В скорлупе — страница 25 из 25

— Воды. Отходят.

— Займемся этим потом. В поезде.

Должно быть, он думает, что это уловка, продолжение спора, какая-то противная женская неприятность и сейчас недосуг с этим разбираться.

Я сбрасываю с себя оболочку — впервые в жизни раздеваюсь. Получается неловко. Три измерения: по ощущению, на три больше, чем надо. Предвижу, что с физическим миром будет непросто. Сброшенная оболочка закрутилась вокруг коленей. Ничего. Там, под головой, предстоят новые дела. Не знаю, откуда я знаю, что́ надо делать. Это тайна. Мы просто появляемся на свет с какими-то знаниями. В моем случае — с этим и с приблизительным представлением о стихотворных размерах. Словом, не tabula rasa[22]. Я подношу руку к щеке и скольжу вдоль мускулистой стенки матки вниз, чтобы найти шейку. Что-то туго стягивает мне затылок. Он здесь уже, выход в мир; я легонько ощупываю его пальчиками, и тут же, словно произнесено заклинание, пробуждается чудовищная материнская мощь, стенки вокруг меня идут волнами, потом дрожат и обжимают меня. Это землетрясение, гигантская пертурбация в ее пещере.
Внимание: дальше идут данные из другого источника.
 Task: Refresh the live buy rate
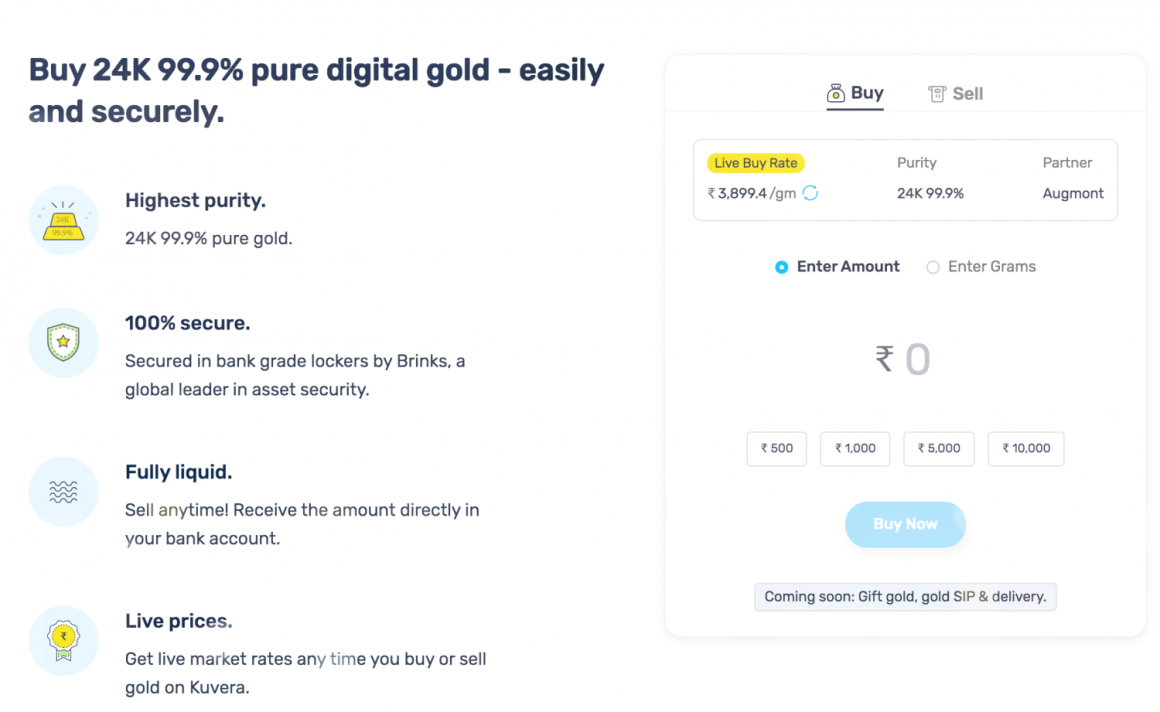tap(808, 193)
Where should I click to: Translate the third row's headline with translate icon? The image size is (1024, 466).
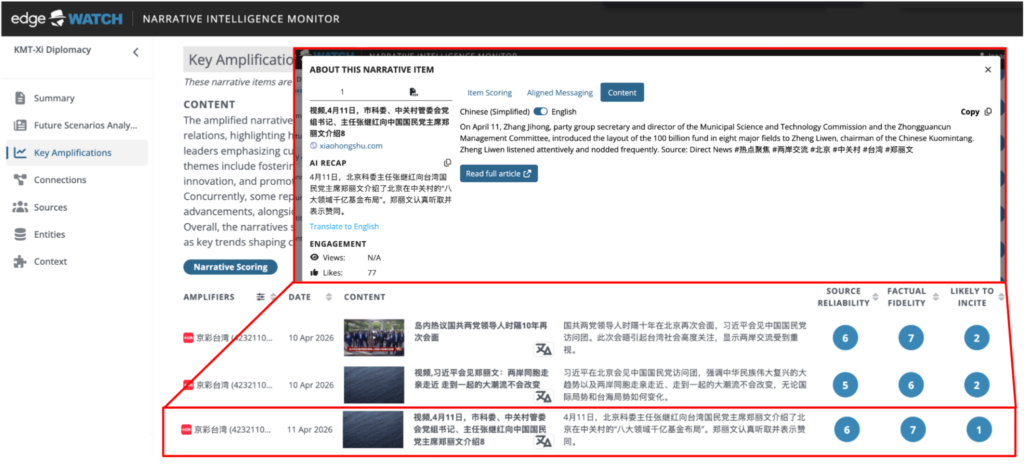pos(543,442)
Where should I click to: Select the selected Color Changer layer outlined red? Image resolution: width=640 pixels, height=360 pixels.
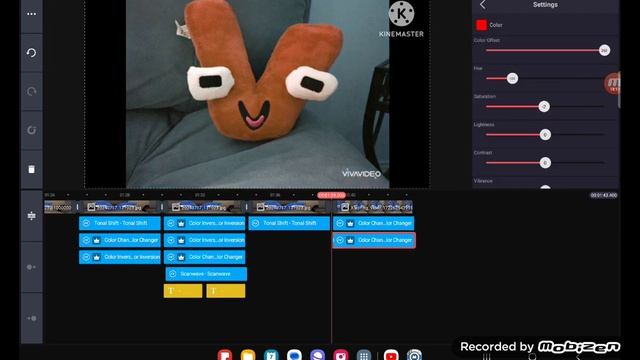tap(374, 240)
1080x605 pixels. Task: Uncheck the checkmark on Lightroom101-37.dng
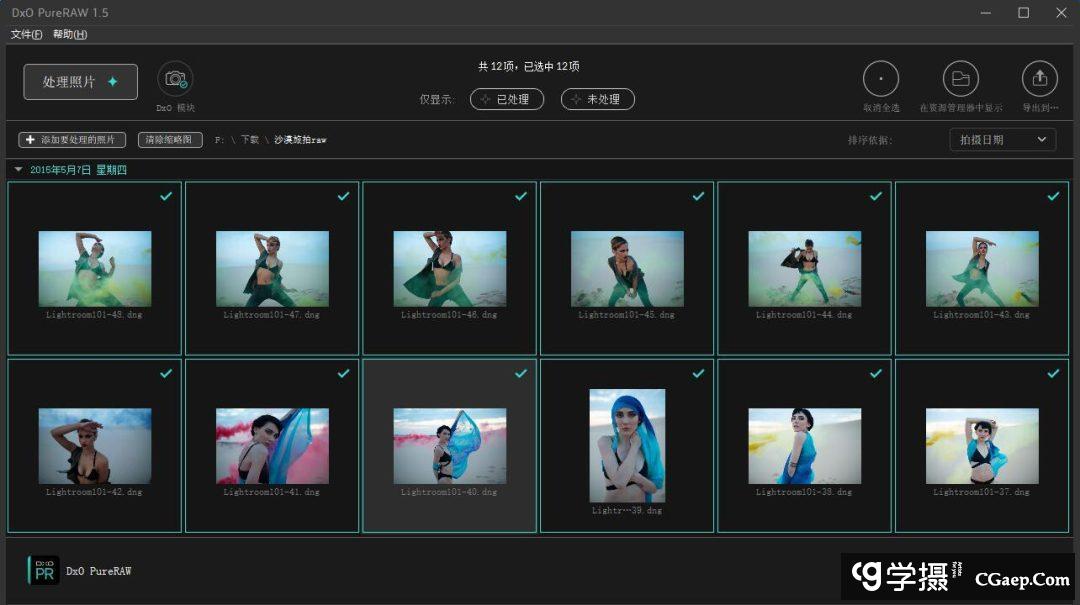[x=1053, y=373]
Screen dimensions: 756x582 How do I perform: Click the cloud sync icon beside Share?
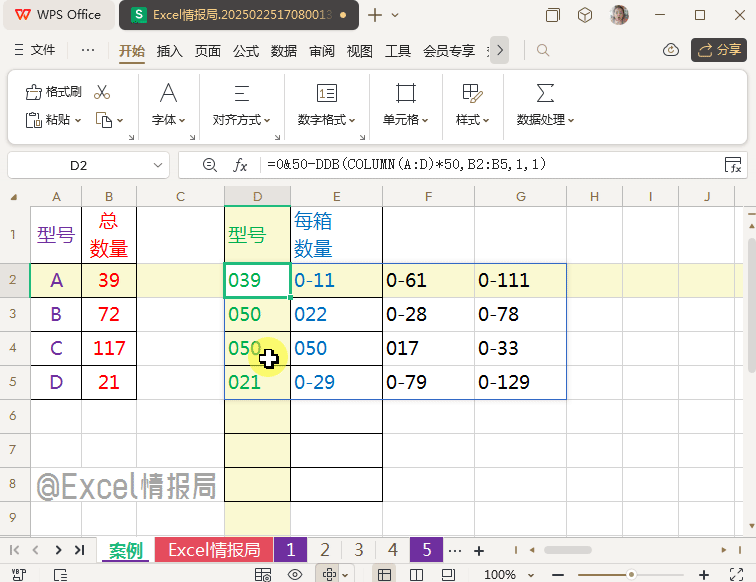click(672, 50)
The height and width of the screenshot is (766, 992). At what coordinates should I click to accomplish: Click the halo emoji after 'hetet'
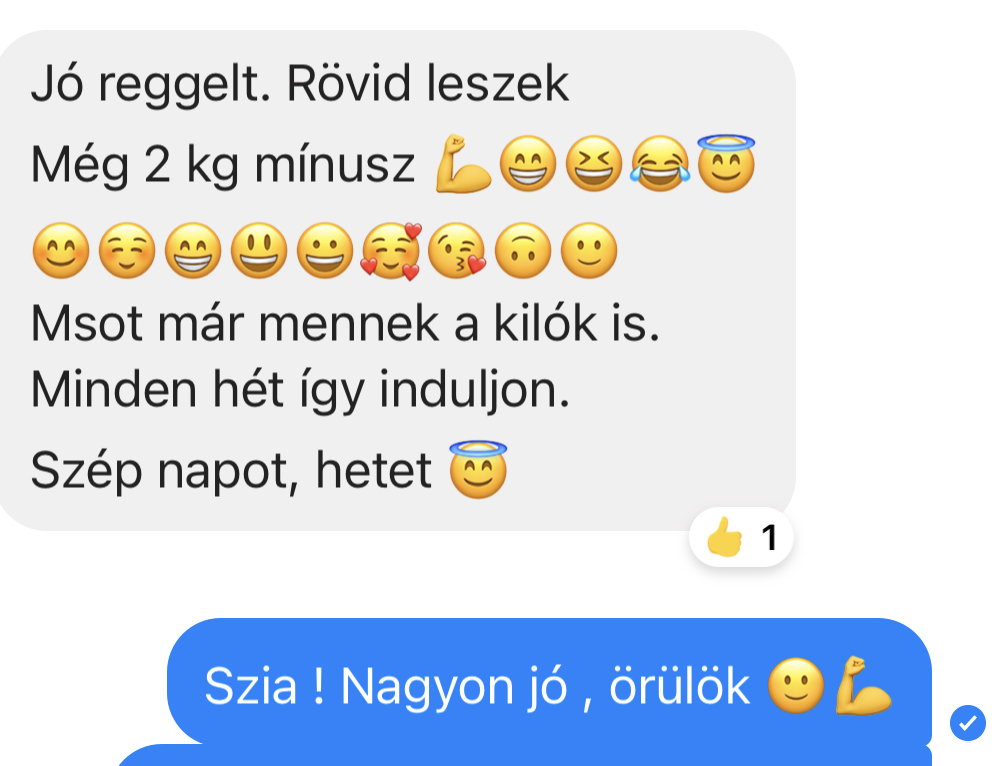pos(478,469)
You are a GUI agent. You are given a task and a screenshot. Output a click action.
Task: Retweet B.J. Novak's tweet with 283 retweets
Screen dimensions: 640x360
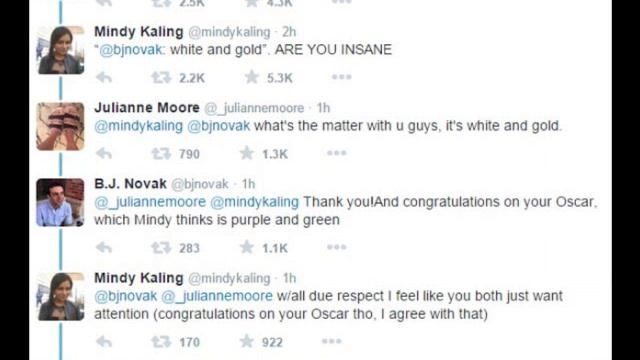[x=161, y=247]
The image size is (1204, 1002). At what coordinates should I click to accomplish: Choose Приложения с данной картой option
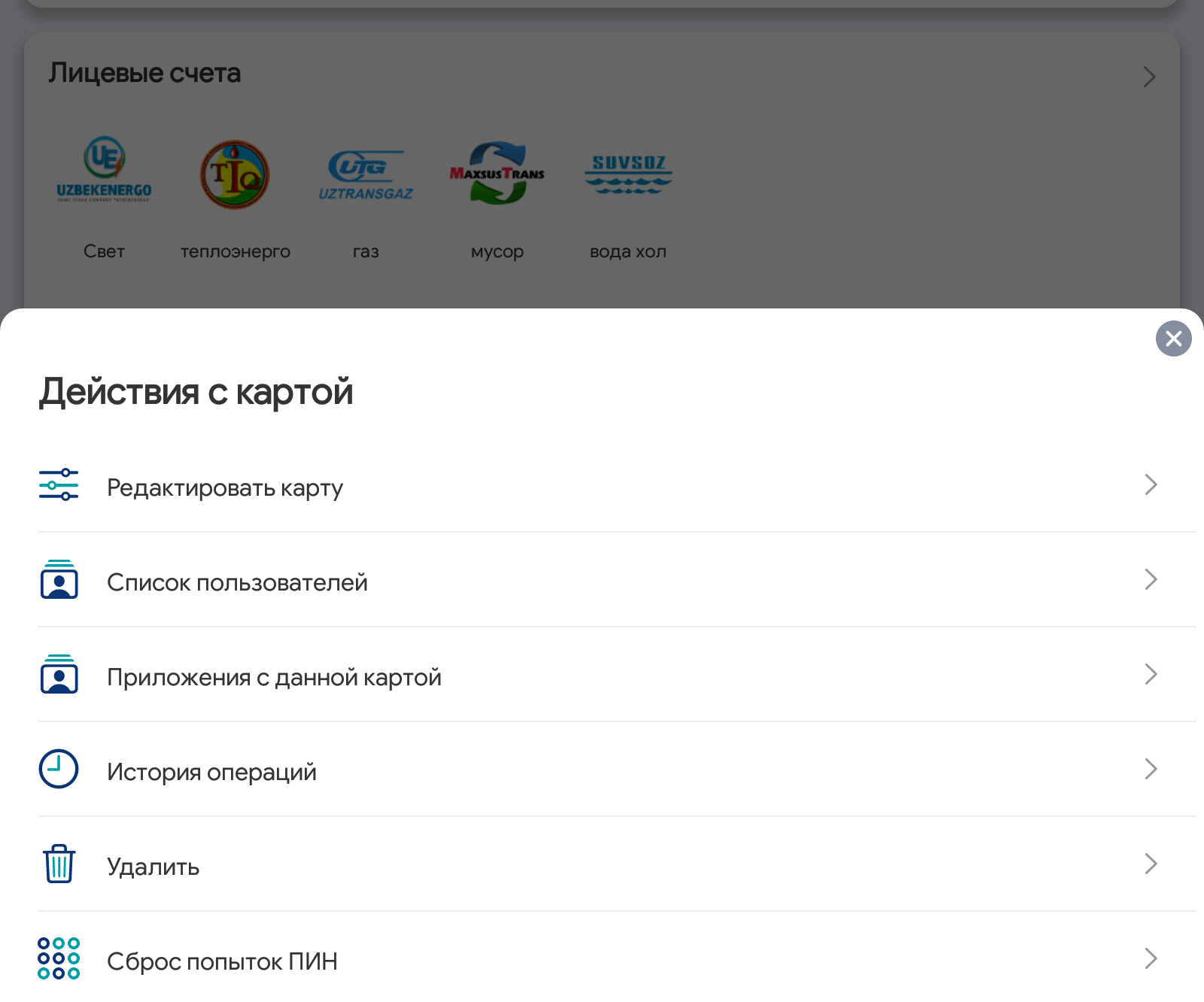point(274,677)
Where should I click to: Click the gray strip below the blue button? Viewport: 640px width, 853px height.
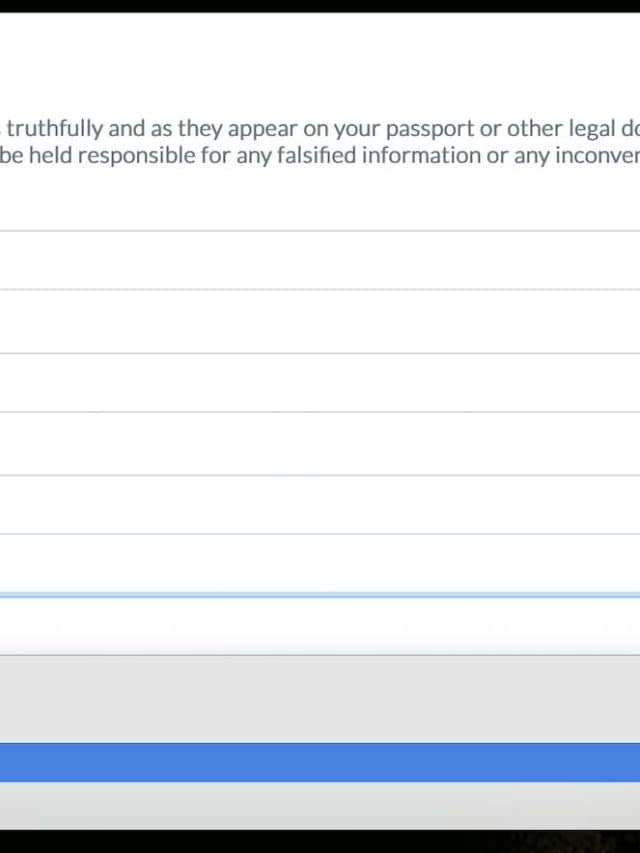tap(320, 805)
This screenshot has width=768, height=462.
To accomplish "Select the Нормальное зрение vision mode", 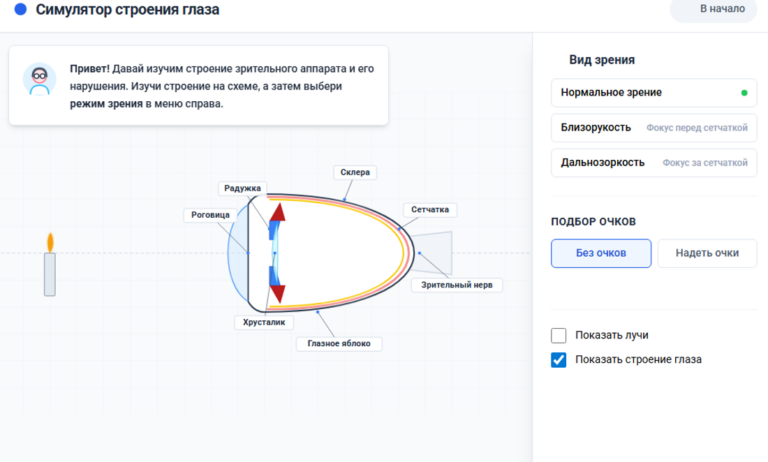I will pyautogui.click(x=654, y=93).
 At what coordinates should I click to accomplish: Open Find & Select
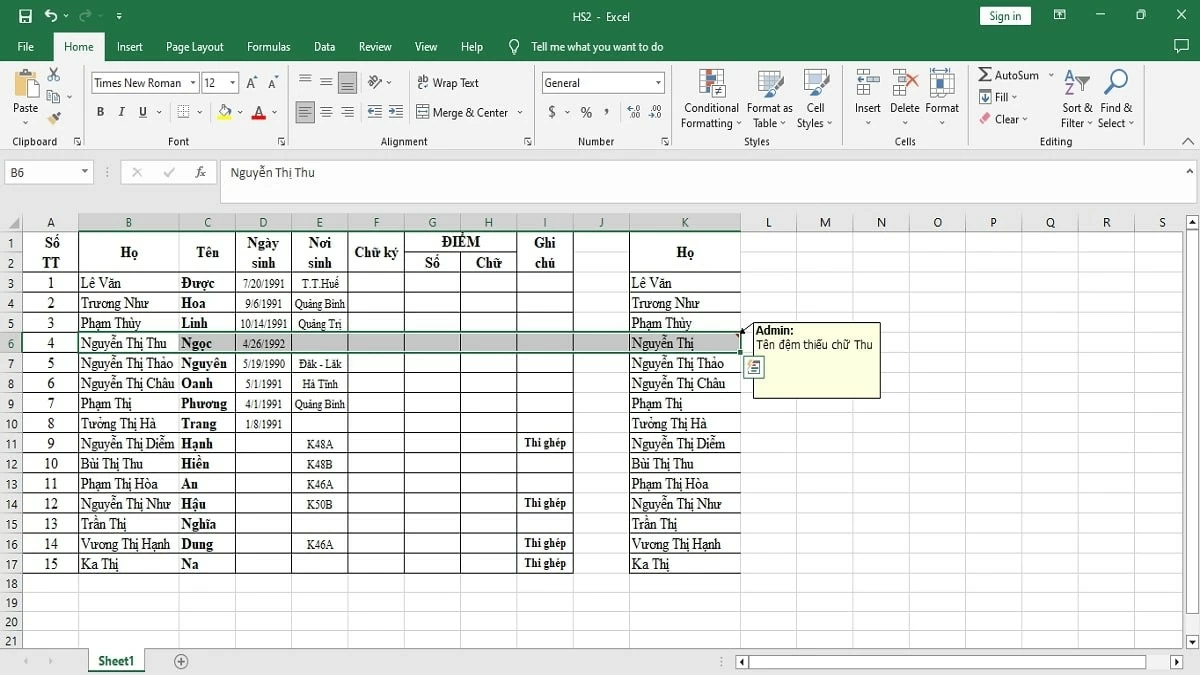tap(1115, 97)
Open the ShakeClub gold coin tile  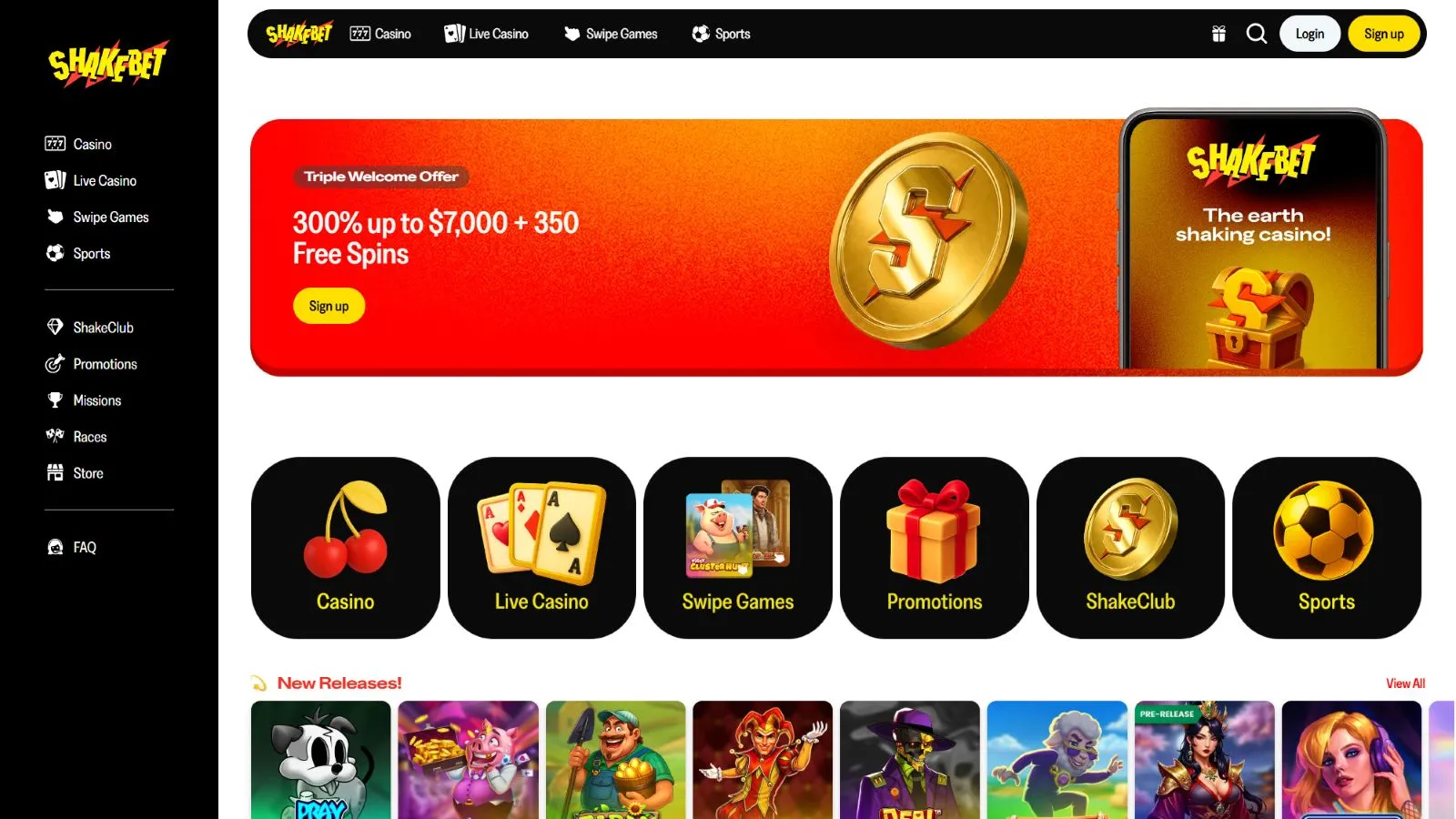(1130, 548)
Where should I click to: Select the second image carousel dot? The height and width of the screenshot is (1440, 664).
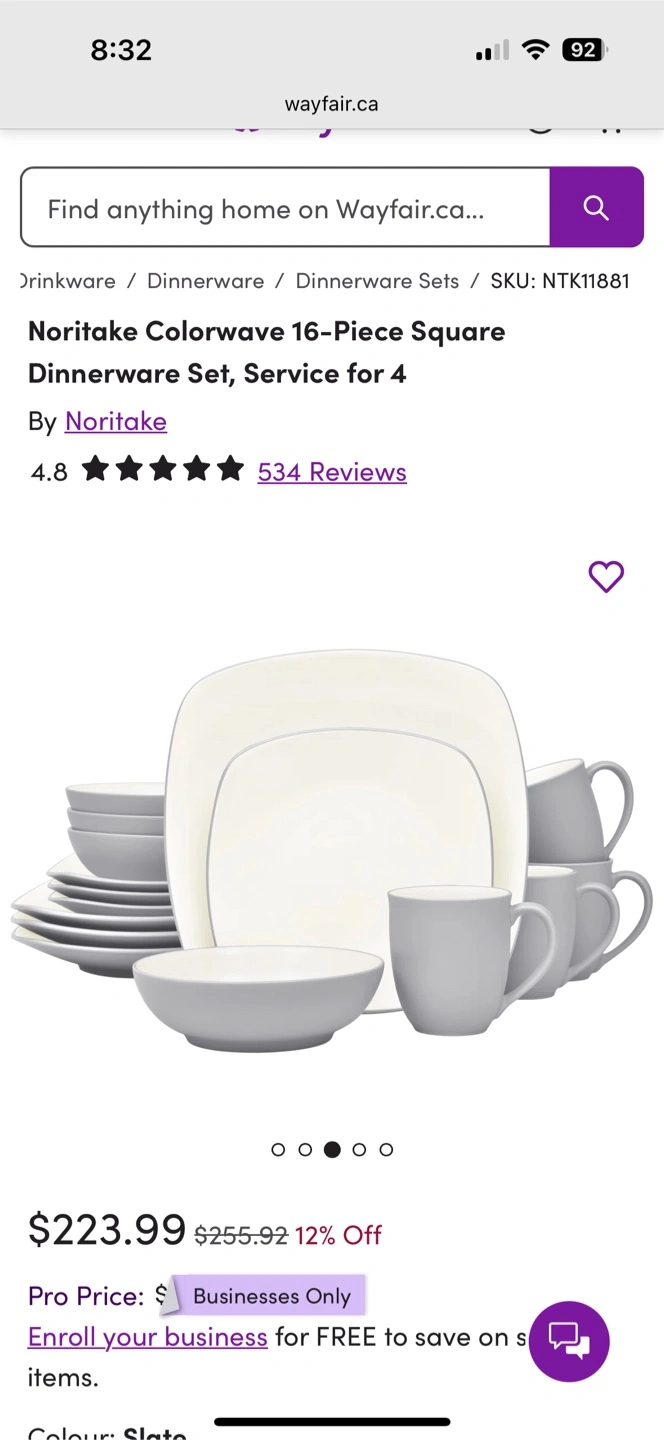point(305,1150)
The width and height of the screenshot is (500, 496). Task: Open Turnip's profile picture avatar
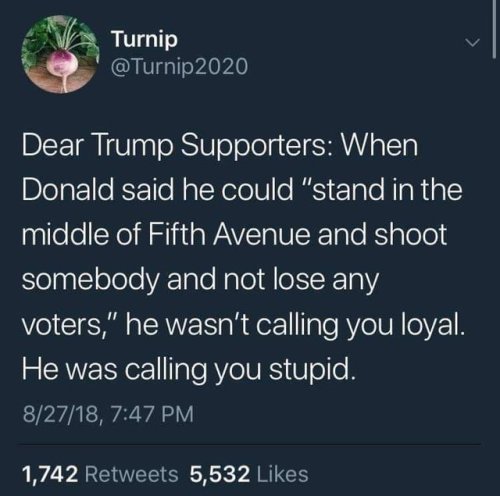pos(60,54)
Как ученик чародея, я в ужасе, я смят вырвавшимися на волю силами. Надо было дождаться своей очереди. Только дурак станет шутить с такими силами. Издалека слышу голос матери. Это может быть крик о помощи, вопль торжества или боли. А потом чувствую, перед моей макушкой… один сантиметр расширился! Пути назад нет.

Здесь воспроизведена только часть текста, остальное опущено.